[Start of Reading passage]

Not saying it didn't get better, but it's still a bit too much grind for my tastes. Especially when it comes to talisman and skill-related gambling, which is literally just a big time and resource sink.
>metaprogression
Good roguelike doesn't need it.
/thread
>good progression: cool thing you can do gets even cooler, more fun to use, and more useful
>bad progression: cool thing starts off at less than 50% of its regular ability and you have to buy back the remaining 50%
Improving my digital me makes me feel good.
Every time a number go up, game make me feel good.
>Every time a number go up, game make me feel good.
take good
Monster Hunter isn't "metaprogression," it's just progression
>Monster Hunter
Isn't that just normal progression? You aren't starting the game over every hunt but starting off with a stronger and stronger character, you're keeping one character that gets upgrades over time as you go through the game.
>Metaprogression
Why did you stick the word meta in front of the word progression? Are you a cunt? Are you a zoomer cunt? Stop murdering the English language. With idiotic pretension.
It has a specific meaning in the context or roguelites, that being progression that functions outside of the normal permadeath runs. It is a prefectly accurate application of the Meta prefix.
I didn't invent the term anon. You can shout at me for "metacurrency" which is not semantically correct, but it's the closest thing I could think of to describe the various currencies that serve no purpose other than unlocking basic game mechanics or whatever else.
you didn't invent the term but you sure as fuck don't understand it if you think it applies to Monster Hunter
You can really think of Monster Hunter's game loop as multiple runs where you get stronger in between.
Monster Hunter without metaprogression exists, and it's called arena mode.
you can, but that would be a stupid way to think of it
metaprogression is a crutch used by shit devs that don't know how to properly balance the game to artificially extend your playtime
Without metaprogression, why even bother? I don't play games for fun, I play them to create a sense of ownership in my life because real life fucking sucks.
This is the true for everyone else even though they claim that not to be the case. People have very little agency in the world while also getting relatively little appreciation for suffering through. Metaprogression helps you forget that nothing in your real life has any value.
This is a bit pushed. Just say that it provides a sense of progression which pays off for the time invested into what is essentially a waste.
That said, i'd rather a game be rewarding on its inherent artistic and creative value, like a good novel or a movie, rather than on the trickery used to make the brain think it was time well spent.

[End of Reading passage]
[Start of Dataset extract]

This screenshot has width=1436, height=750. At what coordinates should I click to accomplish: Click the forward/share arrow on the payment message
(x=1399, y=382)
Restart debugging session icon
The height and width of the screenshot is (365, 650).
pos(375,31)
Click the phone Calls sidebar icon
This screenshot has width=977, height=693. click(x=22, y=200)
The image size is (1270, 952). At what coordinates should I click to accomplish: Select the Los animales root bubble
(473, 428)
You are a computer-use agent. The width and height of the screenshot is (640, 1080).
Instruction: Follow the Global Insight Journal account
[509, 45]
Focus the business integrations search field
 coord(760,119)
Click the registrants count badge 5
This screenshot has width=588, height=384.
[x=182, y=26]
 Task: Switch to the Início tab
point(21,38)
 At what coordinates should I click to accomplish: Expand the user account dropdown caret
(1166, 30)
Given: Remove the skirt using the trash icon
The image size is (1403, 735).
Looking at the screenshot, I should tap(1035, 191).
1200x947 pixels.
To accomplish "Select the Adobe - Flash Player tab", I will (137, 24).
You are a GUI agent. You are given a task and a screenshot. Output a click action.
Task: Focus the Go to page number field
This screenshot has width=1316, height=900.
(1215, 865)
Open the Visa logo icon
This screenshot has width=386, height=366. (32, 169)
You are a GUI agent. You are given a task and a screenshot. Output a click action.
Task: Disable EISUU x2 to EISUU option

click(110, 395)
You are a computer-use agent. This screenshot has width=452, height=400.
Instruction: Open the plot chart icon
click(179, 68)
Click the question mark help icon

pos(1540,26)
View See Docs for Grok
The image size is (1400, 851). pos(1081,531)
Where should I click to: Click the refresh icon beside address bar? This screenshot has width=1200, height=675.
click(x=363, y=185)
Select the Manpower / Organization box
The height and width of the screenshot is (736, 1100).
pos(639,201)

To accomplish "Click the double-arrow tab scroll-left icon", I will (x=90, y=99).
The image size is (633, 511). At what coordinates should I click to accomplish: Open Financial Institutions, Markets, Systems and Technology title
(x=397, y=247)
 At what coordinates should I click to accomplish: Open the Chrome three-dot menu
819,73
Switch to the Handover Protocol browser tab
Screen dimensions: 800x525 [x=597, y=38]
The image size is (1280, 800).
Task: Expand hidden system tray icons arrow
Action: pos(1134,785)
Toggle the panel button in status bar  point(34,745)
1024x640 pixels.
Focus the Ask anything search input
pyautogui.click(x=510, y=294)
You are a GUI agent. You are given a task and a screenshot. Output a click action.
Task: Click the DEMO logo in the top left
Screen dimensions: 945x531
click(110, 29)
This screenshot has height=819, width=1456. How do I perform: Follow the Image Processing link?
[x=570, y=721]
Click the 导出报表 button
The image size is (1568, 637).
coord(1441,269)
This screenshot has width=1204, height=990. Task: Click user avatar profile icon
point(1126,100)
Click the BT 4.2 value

[End of Dataset extract]

What you are asked to do:
Carry the forum thread about metaprogression in games past its last post with a few more replies in the same style. The lines above were taken from a different source.

Output below:
I get the point you're making but I still think you're wrong. A game is nothing but a contrivance anyway; it's a totally bullshit challenge that you engage with only for the feeling of overcoming a challenge. Beating a video game is not making a smart stock trade or building a house or successfully repairing a busted car or cooking a meal; it doesn't provide you any actual real, tangible rewards of any kind. A video game is, in a certain sense "artificial difficulty: the medium".
With that in mind I don't think adding reward tracks to make the player feel like even their failures are small successes is a bad thing. In fact, it's probably a really good thing, it provides you what you came to the game to get while still giving you more layers of challenge to look forward to.
What's insidious about "brain trickery" is when a dev tries to substitute "challenge" for "time spent", and the game is just endless grind for drip-fed rewards. Because then the game is not about the satisfaction of overcoming the challenge, it's just about the reward mechanism. But I don't think metaprogression is that. The things you unlock for future runs (currency, upgrades, whatever) are still earned through good play, it's not like you just get 1 bonus for each run you do. It's a way of providing long-term reward for short-term challenge engagement in a game type that prevents stopping and starting.
As a non-roguelite-example, I love DMC5, but I haven't played it much since I All-S'd it. The most playtime it got out of me was grinding red orbs to get all the dance super-moves. And I was glad to do it; I love the combat, and engaging with the combat to "grind" unlocks by being stylish was just enough of a challenge to get me to spend a few dozen hours redoing fights I had already S-ranked, and having a blast. So I appreciate that "metaprogression" of super expensive moves was there. Did the game trick my brain? Sure, in a sense. I wanted it to.
>like a good novel or a movie,
>rather than on the trickery used to make the brain think it was time well spent.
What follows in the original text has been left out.